Segment Open
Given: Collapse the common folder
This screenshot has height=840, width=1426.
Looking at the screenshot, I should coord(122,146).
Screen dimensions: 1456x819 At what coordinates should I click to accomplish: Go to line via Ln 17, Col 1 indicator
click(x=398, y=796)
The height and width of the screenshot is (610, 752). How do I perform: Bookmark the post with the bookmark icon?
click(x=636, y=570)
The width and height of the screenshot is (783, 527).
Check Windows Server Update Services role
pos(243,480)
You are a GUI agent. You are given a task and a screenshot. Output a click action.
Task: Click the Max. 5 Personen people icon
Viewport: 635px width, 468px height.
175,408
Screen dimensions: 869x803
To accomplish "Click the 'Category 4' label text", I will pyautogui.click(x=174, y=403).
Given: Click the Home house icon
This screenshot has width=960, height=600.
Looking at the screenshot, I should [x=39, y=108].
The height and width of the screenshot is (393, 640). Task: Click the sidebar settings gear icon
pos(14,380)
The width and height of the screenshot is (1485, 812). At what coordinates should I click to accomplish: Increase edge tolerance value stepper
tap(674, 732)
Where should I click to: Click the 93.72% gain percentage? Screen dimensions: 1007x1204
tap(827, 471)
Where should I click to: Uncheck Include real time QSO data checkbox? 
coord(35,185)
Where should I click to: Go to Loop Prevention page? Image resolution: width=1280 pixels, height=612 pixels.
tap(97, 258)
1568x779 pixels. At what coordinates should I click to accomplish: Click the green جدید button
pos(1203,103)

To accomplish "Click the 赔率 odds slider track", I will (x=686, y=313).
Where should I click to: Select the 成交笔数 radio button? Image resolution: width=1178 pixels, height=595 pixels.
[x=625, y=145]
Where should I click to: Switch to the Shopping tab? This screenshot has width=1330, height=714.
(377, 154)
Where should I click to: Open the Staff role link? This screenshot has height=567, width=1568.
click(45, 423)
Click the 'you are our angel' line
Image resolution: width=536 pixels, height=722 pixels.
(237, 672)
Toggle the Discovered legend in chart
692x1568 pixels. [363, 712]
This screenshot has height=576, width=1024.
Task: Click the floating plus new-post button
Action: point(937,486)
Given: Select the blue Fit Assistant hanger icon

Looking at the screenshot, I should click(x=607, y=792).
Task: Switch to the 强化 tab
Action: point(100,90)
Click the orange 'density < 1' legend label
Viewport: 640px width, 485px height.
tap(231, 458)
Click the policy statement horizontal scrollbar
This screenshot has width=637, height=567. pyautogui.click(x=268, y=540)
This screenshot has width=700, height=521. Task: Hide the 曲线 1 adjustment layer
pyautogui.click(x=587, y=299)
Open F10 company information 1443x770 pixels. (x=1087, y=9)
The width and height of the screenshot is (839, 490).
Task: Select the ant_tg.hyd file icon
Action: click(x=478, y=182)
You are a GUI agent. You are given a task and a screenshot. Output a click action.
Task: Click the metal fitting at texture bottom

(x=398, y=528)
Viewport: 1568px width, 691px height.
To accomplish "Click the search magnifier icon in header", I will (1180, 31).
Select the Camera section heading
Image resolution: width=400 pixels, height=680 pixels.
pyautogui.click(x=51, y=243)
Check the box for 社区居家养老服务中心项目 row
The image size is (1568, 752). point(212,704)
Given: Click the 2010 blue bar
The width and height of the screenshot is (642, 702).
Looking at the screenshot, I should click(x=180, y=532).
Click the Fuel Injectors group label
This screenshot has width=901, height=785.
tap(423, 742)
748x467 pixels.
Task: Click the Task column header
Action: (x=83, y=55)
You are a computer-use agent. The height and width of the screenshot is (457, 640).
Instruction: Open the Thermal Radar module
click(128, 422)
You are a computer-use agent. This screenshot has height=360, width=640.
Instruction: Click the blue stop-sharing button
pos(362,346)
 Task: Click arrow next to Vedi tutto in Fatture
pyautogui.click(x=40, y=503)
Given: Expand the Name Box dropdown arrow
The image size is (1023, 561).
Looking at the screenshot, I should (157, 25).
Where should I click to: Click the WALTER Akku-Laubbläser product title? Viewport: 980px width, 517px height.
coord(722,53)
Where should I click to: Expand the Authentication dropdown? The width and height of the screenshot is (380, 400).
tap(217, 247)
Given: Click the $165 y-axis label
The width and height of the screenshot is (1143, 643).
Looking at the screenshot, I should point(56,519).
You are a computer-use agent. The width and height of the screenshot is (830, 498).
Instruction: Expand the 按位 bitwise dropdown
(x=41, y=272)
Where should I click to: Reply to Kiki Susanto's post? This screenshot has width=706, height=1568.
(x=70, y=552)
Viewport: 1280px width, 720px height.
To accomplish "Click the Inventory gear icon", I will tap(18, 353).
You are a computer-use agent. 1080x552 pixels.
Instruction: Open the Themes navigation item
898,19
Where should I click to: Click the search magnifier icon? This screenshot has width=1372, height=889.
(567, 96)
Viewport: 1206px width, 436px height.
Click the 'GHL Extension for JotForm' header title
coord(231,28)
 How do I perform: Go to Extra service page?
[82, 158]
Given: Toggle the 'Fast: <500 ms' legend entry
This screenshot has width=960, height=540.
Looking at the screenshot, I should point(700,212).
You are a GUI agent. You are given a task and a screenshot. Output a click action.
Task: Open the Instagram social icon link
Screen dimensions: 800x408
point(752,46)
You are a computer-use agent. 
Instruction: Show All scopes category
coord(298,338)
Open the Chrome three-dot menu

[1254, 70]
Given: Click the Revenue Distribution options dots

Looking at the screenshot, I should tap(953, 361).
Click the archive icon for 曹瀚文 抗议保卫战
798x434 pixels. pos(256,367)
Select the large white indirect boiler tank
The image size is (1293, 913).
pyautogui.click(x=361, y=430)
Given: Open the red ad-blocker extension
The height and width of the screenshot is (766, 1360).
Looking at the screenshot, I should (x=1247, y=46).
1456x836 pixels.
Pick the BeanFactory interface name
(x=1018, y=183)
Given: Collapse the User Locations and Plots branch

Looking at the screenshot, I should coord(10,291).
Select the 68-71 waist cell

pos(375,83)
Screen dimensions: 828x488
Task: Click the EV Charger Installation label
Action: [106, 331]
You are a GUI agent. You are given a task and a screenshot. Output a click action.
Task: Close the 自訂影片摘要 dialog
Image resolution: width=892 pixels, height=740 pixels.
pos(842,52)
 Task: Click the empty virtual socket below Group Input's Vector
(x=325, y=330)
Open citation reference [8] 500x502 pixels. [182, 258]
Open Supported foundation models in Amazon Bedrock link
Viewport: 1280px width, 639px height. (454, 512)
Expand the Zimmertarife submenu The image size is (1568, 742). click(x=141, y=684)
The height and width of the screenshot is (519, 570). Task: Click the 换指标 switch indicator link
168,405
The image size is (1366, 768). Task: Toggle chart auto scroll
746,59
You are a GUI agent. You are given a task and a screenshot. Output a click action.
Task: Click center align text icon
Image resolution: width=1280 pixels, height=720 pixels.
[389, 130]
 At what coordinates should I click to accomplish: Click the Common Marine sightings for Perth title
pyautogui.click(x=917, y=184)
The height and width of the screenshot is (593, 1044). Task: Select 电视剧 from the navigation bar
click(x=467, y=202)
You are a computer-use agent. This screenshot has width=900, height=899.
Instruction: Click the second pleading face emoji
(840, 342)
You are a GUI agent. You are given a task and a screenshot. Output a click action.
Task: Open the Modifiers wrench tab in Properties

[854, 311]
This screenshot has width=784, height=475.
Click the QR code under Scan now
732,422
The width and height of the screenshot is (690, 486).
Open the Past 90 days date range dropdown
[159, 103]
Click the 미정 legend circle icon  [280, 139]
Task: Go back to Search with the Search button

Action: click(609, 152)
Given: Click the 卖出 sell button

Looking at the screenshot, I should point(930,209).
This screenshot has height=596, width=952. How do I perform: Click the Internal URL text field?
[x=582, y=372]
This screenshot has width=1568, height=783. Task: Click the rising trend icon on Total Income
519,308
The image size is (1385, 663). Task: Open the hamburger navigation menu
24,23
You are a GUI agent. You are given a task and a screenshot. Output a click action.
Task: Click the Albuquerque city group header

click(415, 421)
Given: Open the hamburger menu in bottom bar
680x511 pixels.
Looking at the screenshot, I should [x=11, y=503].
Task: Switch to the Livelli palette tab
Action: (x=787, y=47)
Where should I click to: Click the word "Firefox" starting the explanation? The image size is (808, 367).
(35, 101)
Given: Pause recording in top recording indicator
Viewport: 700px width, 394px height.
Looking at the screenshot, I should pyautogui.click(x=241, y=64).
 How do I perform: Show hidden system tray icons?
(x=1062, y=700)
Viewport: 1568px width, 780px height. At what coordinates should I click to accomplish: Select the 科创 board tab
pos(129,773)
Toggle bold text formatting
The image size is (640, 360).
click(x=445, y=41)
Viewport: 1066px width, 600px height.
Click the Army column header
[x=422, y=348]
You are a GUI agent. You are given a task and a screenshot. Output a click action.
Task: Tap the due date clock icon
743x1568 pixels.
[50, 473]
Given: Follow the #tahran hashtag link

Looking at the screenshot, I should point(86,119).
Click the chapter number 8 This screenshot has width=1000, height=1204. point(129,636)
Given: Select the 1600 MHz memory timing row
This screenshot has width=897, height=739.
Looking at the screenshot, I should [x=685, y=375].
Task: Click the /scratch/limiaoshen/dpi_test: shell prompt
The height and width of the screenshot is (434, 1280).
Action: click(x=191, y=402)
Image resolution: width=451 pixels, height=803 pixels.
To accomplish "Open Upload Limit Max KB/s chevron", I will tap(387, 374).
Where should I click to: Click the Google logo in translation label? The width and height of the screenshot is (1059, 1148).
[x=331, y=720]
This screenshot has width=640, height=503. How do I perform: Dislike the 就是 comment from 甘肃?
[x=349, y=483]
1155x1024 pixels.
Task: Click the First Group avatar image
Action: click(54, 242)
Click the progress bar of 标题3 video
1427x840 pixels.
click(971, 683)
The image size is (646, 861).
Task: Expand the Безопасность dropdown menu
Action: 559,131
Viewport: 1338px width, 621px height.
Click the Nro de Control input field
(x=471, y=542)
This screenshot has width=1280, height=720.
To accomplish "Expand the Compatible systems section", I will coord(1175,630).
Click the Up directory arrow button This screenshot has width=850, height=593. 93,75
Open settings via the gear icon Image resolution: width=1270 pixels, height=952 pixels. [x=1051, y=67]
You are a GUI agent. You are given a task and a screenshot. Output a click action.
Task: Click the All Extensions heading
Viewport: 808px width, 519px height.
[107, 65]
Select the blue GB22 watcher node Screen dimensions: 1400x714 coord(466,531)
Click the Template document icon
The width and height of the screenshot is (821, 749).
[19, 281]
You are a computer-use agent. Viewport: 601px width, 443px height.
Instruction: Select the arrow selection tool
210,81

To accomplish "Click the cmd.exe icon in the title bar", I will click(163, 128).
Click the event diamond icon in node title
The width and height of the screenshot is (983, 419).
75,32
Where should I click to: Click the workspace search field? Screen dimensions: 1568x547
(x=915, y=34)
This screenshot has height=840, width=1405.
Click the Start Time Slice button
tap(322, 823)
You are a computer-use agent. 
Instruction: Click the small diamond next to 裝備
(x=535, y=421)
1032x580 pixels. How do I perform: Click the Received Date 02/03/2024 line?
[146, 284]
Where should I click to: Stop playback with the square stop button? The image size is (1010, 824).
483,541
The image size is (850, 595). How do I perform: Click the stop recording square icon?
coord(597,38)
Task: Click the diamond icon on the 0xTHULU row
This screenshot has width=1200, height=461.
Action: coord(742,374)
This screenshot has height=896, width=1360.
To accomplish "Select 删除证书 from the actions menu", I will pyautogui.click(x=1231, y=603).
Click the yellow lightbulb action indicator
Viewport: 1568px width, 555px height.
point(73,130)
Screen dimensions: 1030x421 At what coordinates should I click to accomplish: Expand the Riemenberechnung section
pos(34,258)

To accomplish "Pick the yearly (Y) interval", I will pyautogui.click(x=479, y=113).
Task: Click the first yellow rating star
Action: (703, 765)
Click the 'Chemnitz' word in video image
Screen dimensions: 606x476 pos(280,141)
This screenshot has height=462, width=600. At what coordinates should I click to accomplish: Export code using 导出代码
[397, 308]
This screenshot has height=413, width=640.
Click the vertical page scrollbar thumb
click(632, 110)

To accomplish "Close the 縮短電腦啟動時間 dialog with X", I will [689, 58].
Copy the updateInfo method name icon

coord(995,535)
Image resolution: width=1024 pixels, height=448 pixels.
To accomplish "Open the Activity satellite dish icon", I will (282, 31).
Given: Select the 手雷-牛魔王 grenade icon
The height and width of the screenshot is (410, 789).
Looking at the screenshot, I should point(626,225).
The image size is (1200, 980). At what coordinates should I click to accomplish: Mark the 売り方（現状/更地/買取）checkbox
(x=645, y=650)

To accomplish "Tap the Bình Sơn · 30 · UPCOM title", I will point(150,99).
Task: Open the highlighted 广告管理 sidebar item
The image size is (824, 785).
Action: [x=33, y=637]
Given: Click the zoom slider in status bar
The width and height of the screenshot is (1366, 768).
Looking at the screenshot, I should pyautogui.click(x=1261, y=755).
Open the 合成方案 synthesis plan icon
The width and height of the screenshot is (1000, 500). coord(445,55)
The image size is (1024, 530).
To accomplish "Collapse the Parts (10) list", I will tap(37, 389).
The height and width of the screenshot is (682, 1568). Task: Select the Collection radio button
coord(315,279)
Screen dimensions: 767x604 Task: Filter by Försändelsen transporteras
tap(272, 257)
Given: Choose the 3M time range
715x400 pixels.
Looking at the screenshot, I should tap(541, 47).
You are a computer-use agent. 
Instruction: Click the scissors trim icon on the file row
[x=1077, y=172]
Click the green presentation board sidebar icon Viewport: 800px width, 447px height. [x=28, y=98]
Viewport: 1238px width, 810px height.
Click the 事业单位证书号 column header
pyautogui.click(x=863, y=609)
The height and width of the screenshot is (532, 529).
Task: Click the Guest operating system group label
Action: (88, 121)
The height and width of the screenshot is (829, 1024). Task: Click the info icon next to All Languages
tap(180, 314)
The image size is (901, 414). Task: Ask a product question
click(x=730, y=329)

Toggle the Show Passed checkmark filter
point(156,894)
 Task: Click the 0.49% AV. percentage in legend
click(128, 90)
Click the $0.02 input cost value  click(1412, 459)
Segment Closed
- _Task details_: Among the lines above, find those with the word "dialog". Copy them.

- _Task solution_:
Task: Close the 自訂影片摘要 dialog
To accomplish "Close the 縮短電腦啟動時間 dialog with X", I will [689, 58].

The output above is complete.